No sonreía -casi nunca lo hacía-, pero tenía la vista fija en la pared, con la expresión de alguien que quizá ha hecho un gran descubrimiento. Miraba un gran reloj de madera oscura y números romanos tras la esfera de cristal.

Henrik asintió.

– Sí…, puede valer algo. ¿Es antiguo?

– Eso creo -respondió Tommy, y abrió el cristal-. Si tenemos suerte, quizá sea una antigüedad. Debe de ser alemán o francés.

– No funciona.

– Habrá que darle cuerda. -Cerró el cristal y gritó-: ¡Freddy!

Pasados unos segundos, apareció su hermano, arrastrando los pies por la cocina.

– ¿Qué?

– Echa una mano aquí -dijo Tommy.

Freddy era el que tenía los brazos más largos. Descolgó el reloj de los clavos y lo bajó. Después, Henrik lo ayudó a cargarlo.

– Venga, saquémoslo de aquí -ordenó Tommy.

La furgoneta estaba aparcada cerca de la casa, entre las sombras en la parte trasera.

En los laterales llevaba el rótulo «FONTANERÍA KALMAR». Tommy había comprado las letras de plástico y las había pegado. No existía tal empresa en Kalmar, pero por la noche resultaba menos sospechoso un vehículo de empresa que una vieja furgoneta anónima.

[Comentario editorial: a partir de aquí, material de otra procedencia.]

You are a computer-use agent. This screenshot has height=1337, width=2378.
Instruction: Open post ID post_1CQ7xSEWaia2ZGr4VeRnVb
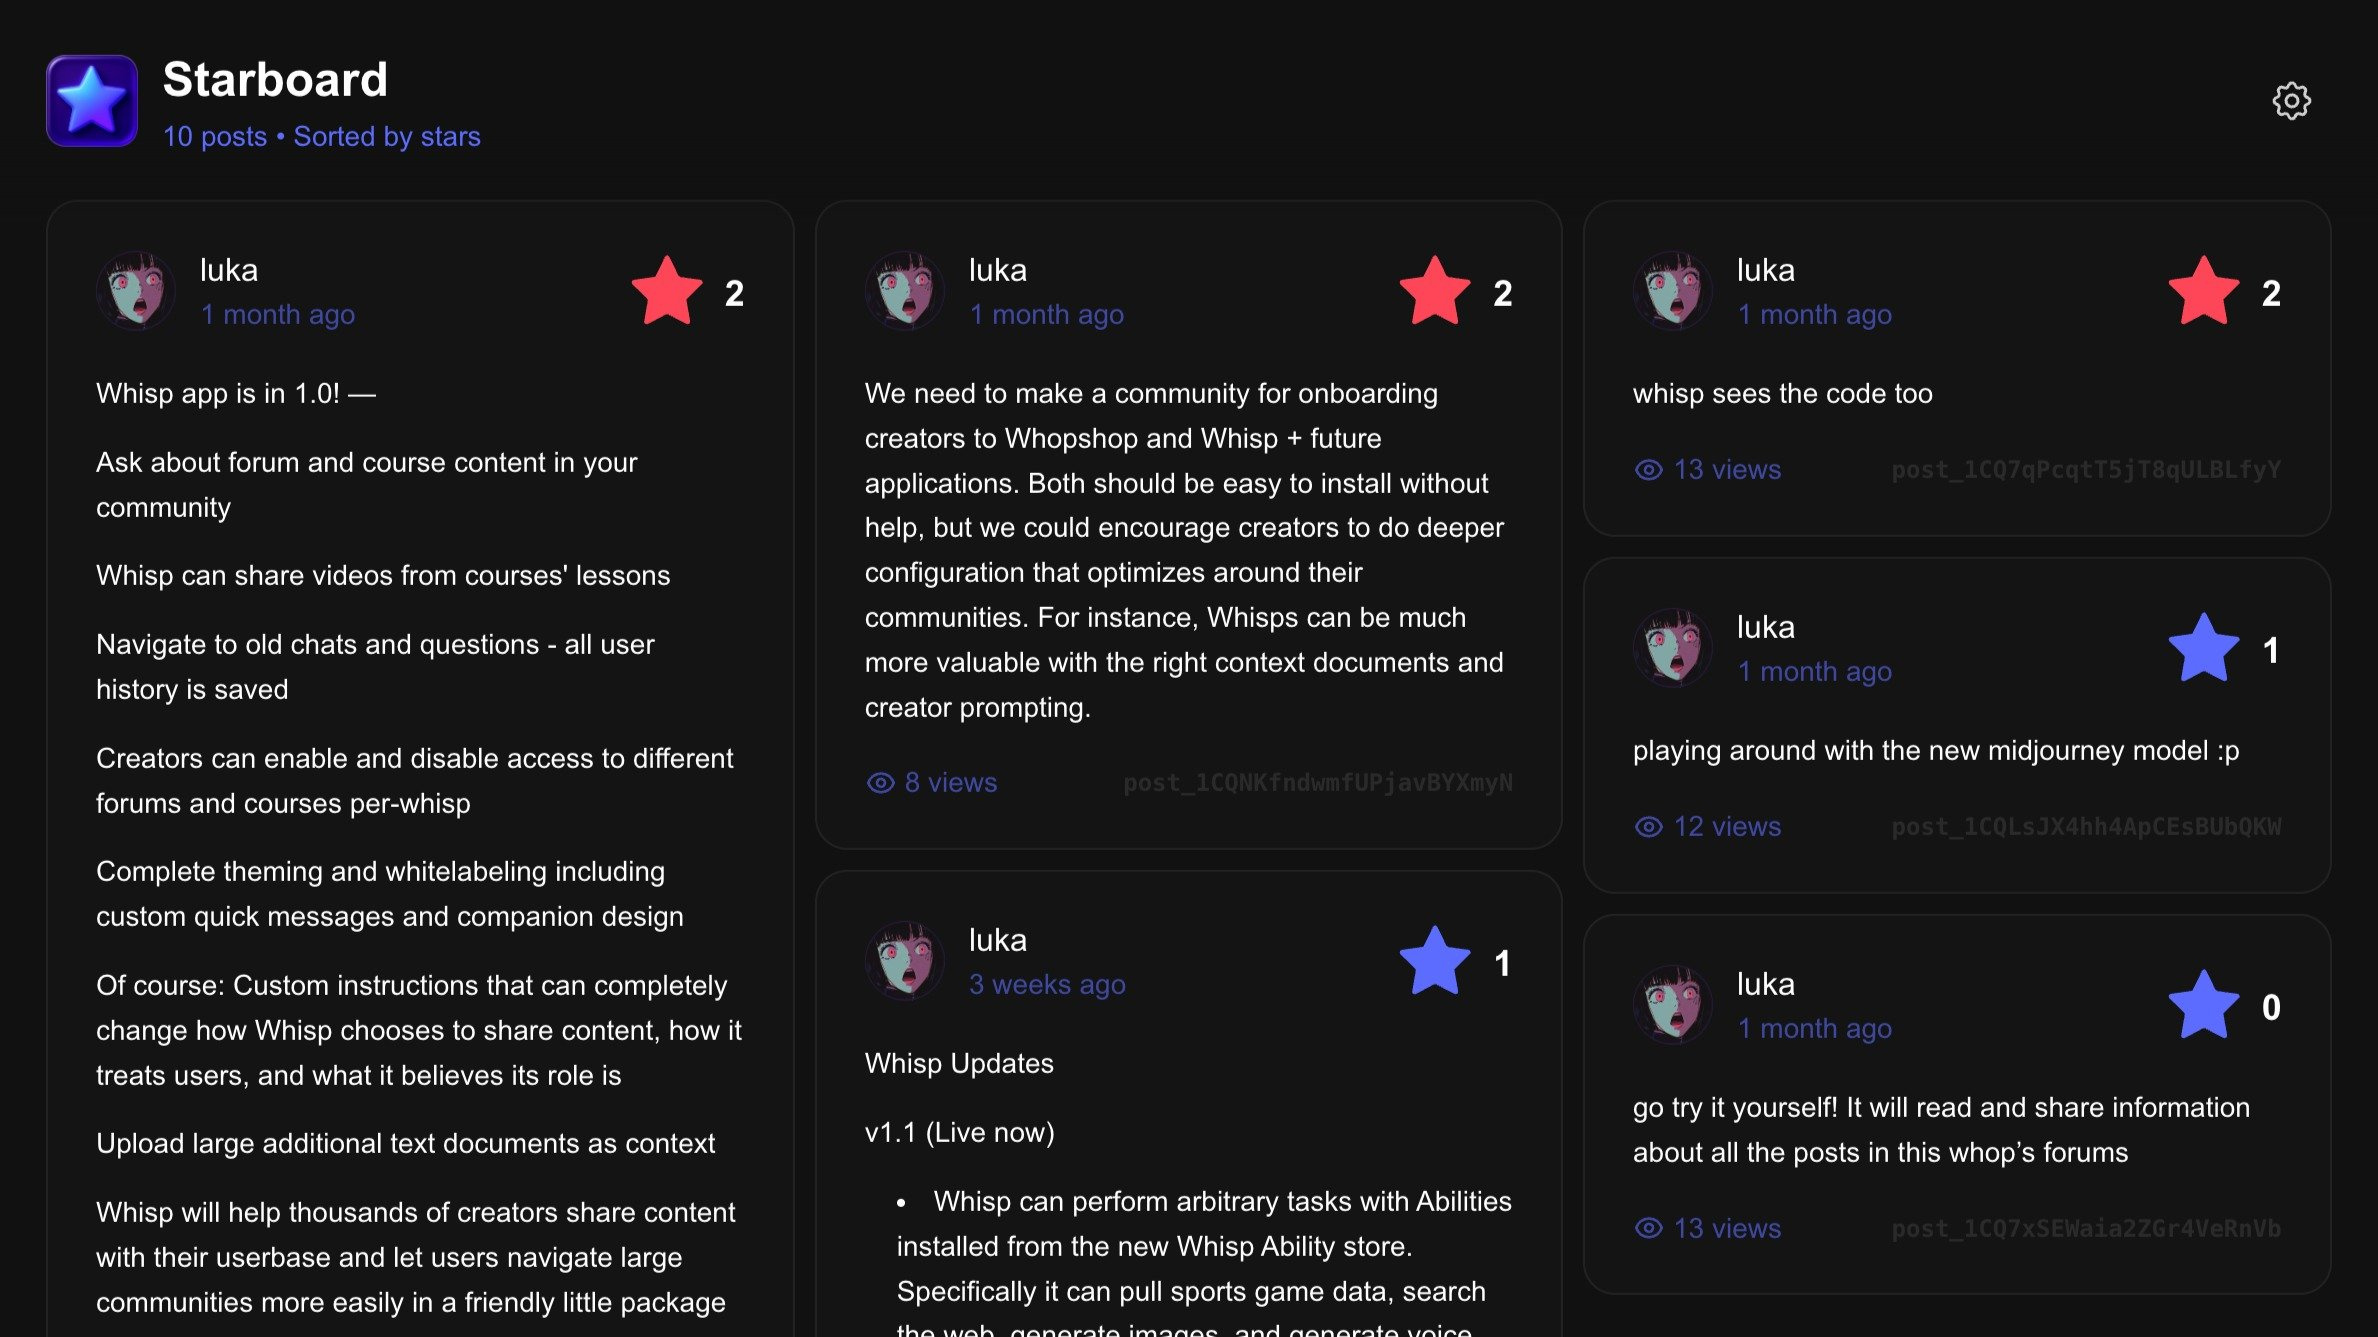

– La semana que viene abrirán una comisaría en Marnäs -anunció Henrik mientras pasaban el reloj a través de la ventana forzada del porche.

Aquella noche apenas corría aire, pero hacía frío.

– ¿Cómo lo sabes? -preguntó Tommy.

– Lo leí en el periódico.

Oyó la ronca risa de Freddy en la oscuridad.

– Vaya. Entonces se acabó -dijo Tommy-. Lo mejor será que los llames y nos delates a los dos, así tendrás una rebaja en la condena.

Bajó el labio inferior y mostró los dientes, esa era su manera de reír.

Henrik sonrió en la oscuridad. Había miles de casas de veraneo en la isla, la policía no podría vigilarlas todas, y además, los agentes casi siempre trabajaban de día.

Introdujeron el reloj en la furgoneta. En ella tenía ya una bicicleta estática, dos grandes jarrones de piedra caliza tallada, un aparato de vídeo, un pequeño motor fueraborda, un ordenador con impresora y un televisor con altavoces.